Our single-round testing technique can be deployed in many different scenarios such as the following:

  1. Testing of 105 symptomatic individuals in 45 tests.
     
  2. Testing of 195 asymptomatic individuals in 45 tests assuming a low rate of infection. A good use case for this is airport security personnel, delivery personnel, or hospital staff.
     
  3. Testing of 399 individuals in 63 tests. This can be used to test students coming back to campuses, or police force, or asymptomatic people in housing blocks and localities currently under quarantine.
     
  4. Testing of 961 people in 93 tests, assuming low infection rate. This might be suitable for airports and other places where samples can be collected and tested immediately, and it might be possible to obtain liquid handling robots.

People Involved

A number of people are involved with and contributing fruitfully to Tapestry. These include Profs. Manoj Gopalkrishnan and Ajit Rajwade from IIT Bombay, Prof. Dror Baron from NCSU, and Prof. Chandra Murthy from IISc Bangalore.

Outputs

A detailed description of our algorithms, theory and experimental results can be found in our medrxiv and arxiv pre-prints. We have designed an Android app named Byom Smart Testing to make our Tapestry protocol easy to deploy in the future. The app can be accessed here. We are also sharing our code and some amount of data here.
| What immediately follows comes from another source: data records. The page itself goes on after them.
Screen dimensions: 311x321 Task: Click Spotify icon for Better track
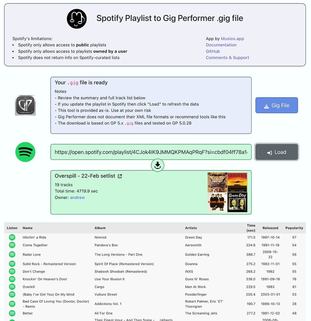coord(12,313)
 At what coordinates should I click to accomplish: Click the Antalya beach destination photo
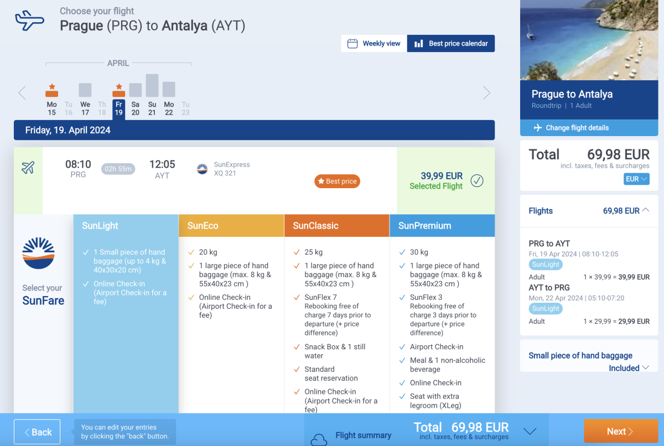589,40
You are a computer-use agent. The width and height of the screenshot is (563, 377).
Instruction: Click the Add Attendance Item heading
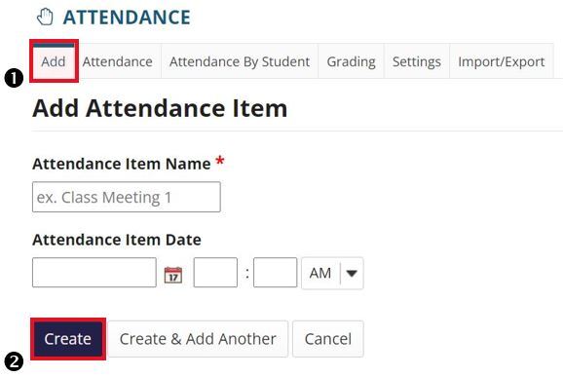tap(160, 108)
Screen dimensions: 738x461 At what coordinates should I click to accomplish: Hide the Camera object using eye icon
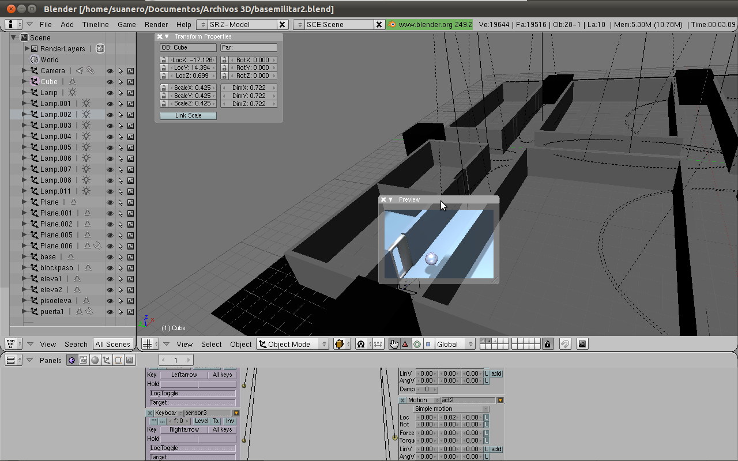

Tapestry has a website with all the latest updates.

Related Work

There have been other groups working on different aspects of the problem of pooled testing, prominent examples being the binary PCR work of Dror Baron (see also this link), the work on Origami Assays for mixing matrix design by Peter Woolf and the work by the group of Noam Shental.

Acknowledgements

Manoj Gopalkrishnan acknowledges support by SERB grants EMR/2017/004089 and MTR/2018/000817. Ajit Rajwade acknowledges support from SERB grant MTR/2019/000691.

References

[CandesWakin2008]: E. Candes and M. Wakin, An introduction to compressive sampling, IEEE Signal Processing Magazine = 2008]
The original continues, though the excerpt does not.